Тут же я услышала, что мужчина зашел следом за мной в часовню и увидела его боковым зрением. Незнакомец перекрестился, отвесил поясной поклон Божьей Матери. От его близкого присутствия перехватило дыхание, я поспешила выйти на свежий воздух. Отдышалась. Но вышедший следом за мной мужчина, снова заставил затрепетать мое сердечко. «Да, что же со мной такое творится? Надо как-то взять себя в руки». Решила начать с выяснения, кто он такой. В самом деле, я настолько привыкла, что в бабушкином городке знаю каждого встречного, что появление незнакомца вызвало у меня неподдельный интерес.
Наверное мои вопросы прозвучали довольно резко, потому что мужчина посмотрел на меня с некоторым удивлением и, похоже даже, с растерянностью. Но, тем не менее, рассказал, что приехал издалека и остановился у Богдана, которого мы все считали погибшим в океане.
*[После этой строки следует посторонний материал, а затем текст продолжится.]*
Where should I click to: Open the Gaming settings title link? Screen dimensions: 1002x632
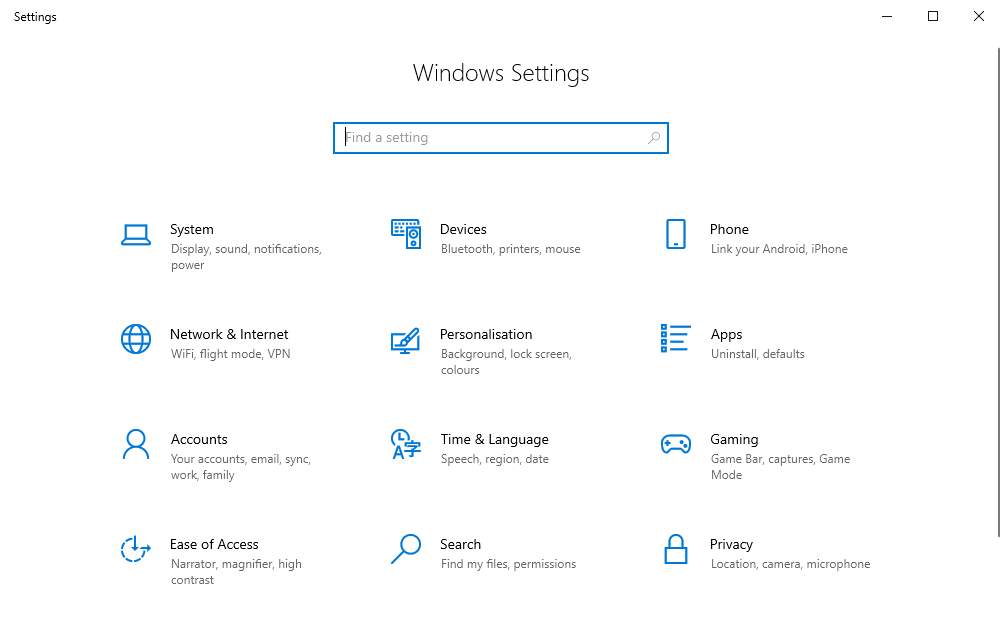click(734, 439)
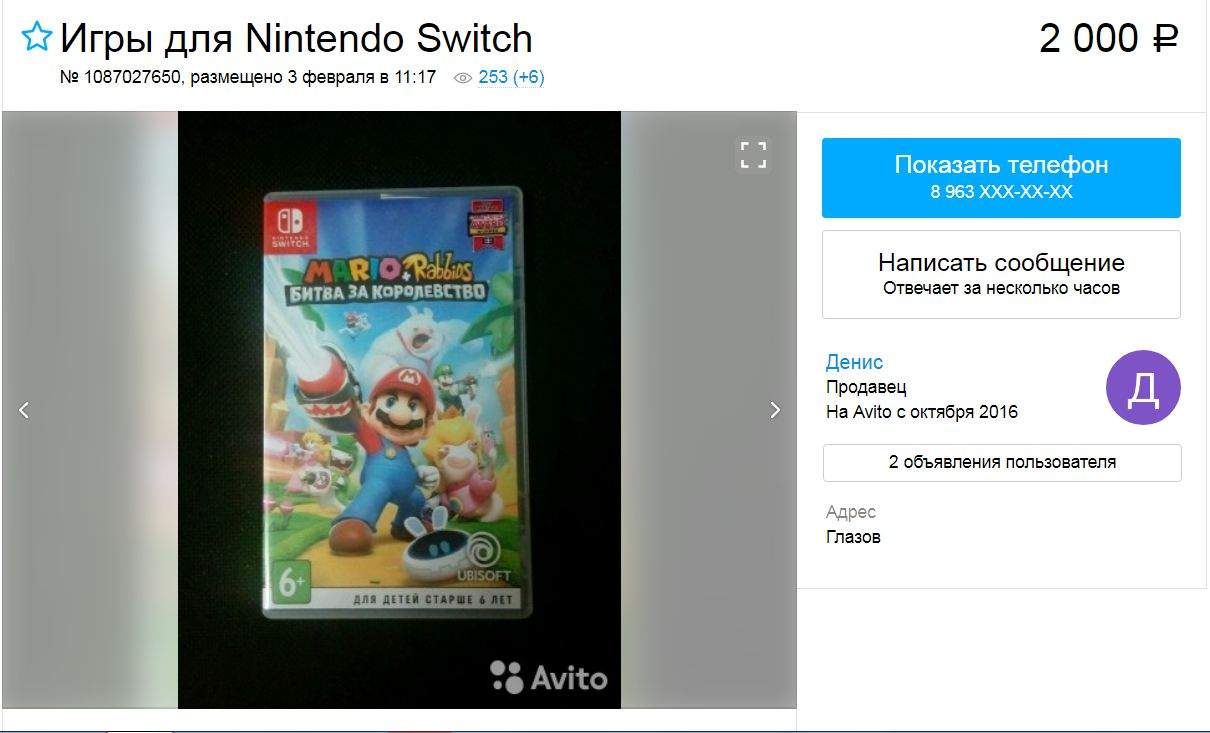
Task: Click the listing title Игры для Nintendo Switch
Action: [296, 38]
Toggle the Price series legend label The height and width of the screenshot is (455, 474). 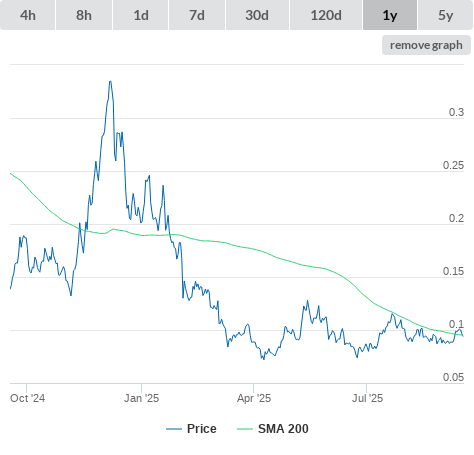click(x=202, y=429)
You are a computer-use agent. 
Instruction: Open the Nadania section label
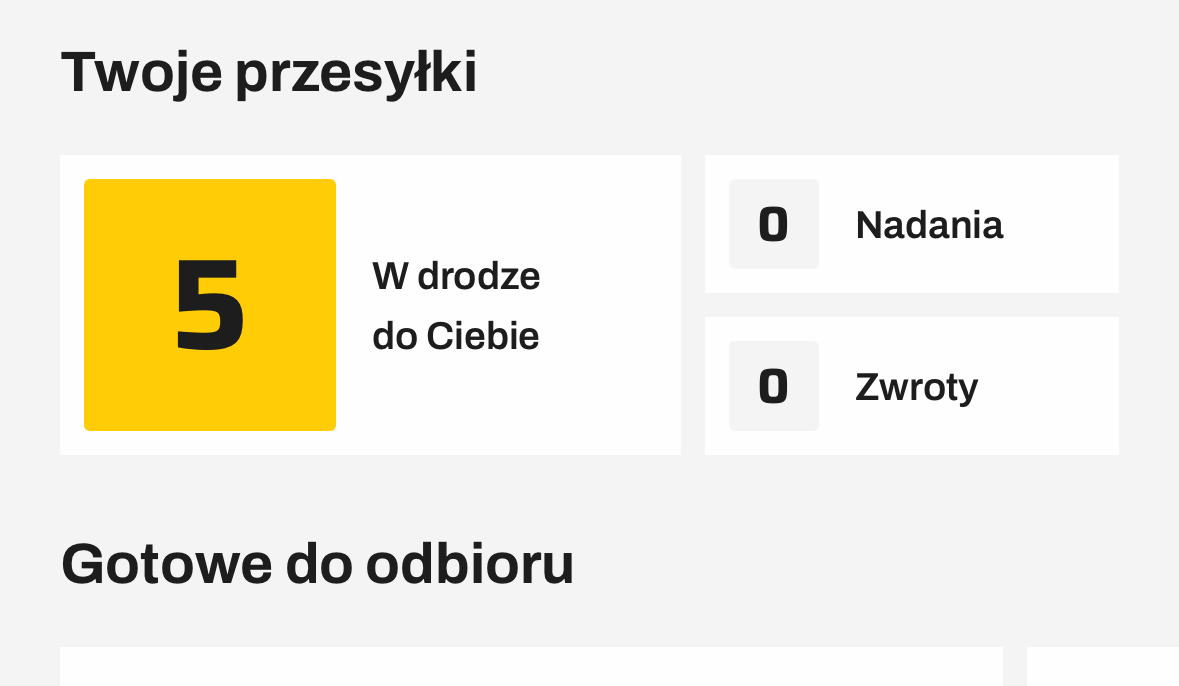929,225
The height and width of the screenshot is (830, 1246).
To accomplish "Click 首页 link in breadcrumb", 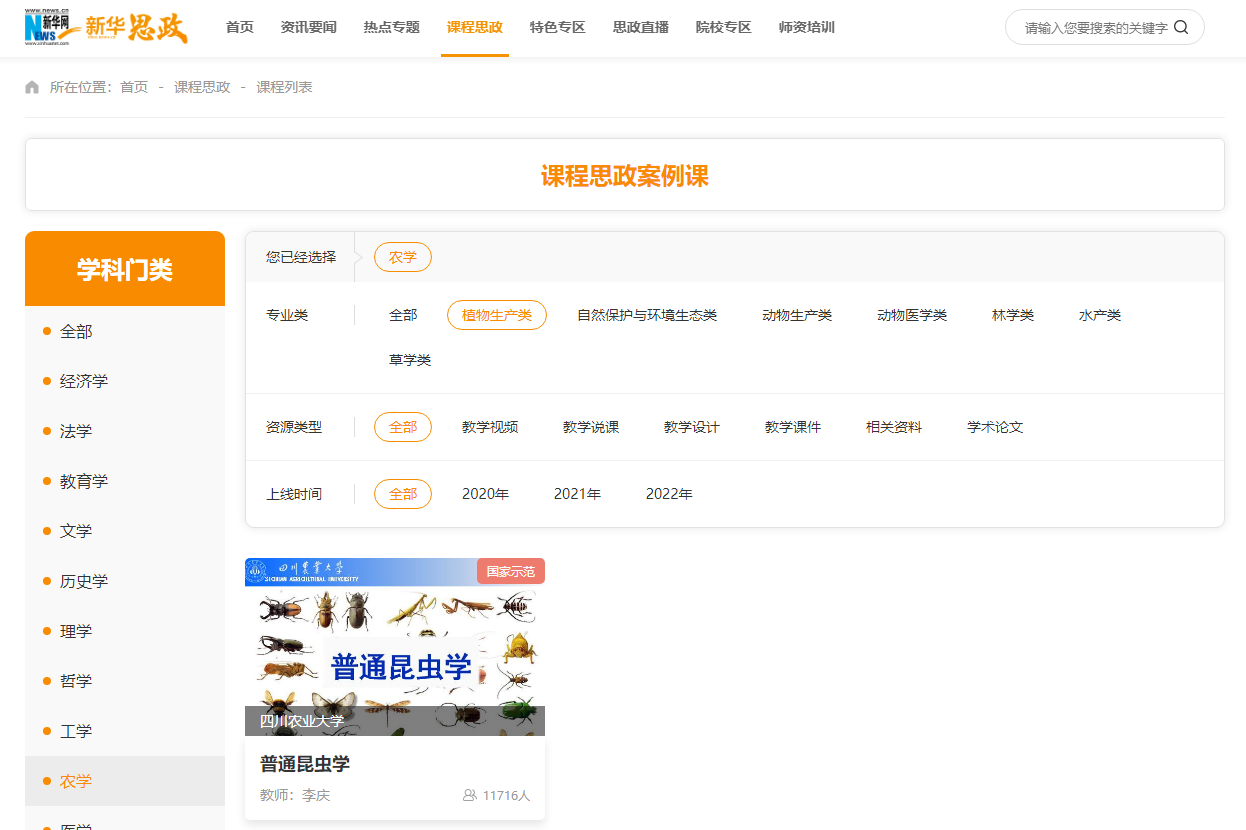I will pyautogui.click(x=133, y=87).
Извинился за неловкую ситуацию, заверив, что не собирался за мной подглядывать, а просто пришел помолиться. Задержавшись в часовне, не предполагал, что увидит меня на берегу. Когда незнакомец спросил мое имя, я ответила не задумываясь, он тоже назвал себя. Имя Владимир очень подходит этому человеку. Я с малых лет знаю, что такие имена на Руси давали только детям Рюриковичей. Может в родимых краях, что-то за долгие годы изменилось, но мне хотелось думать, что мой новый знакомый неспроста получил свое имя. За разговором мы незаметно дошли до бабушкиного дома.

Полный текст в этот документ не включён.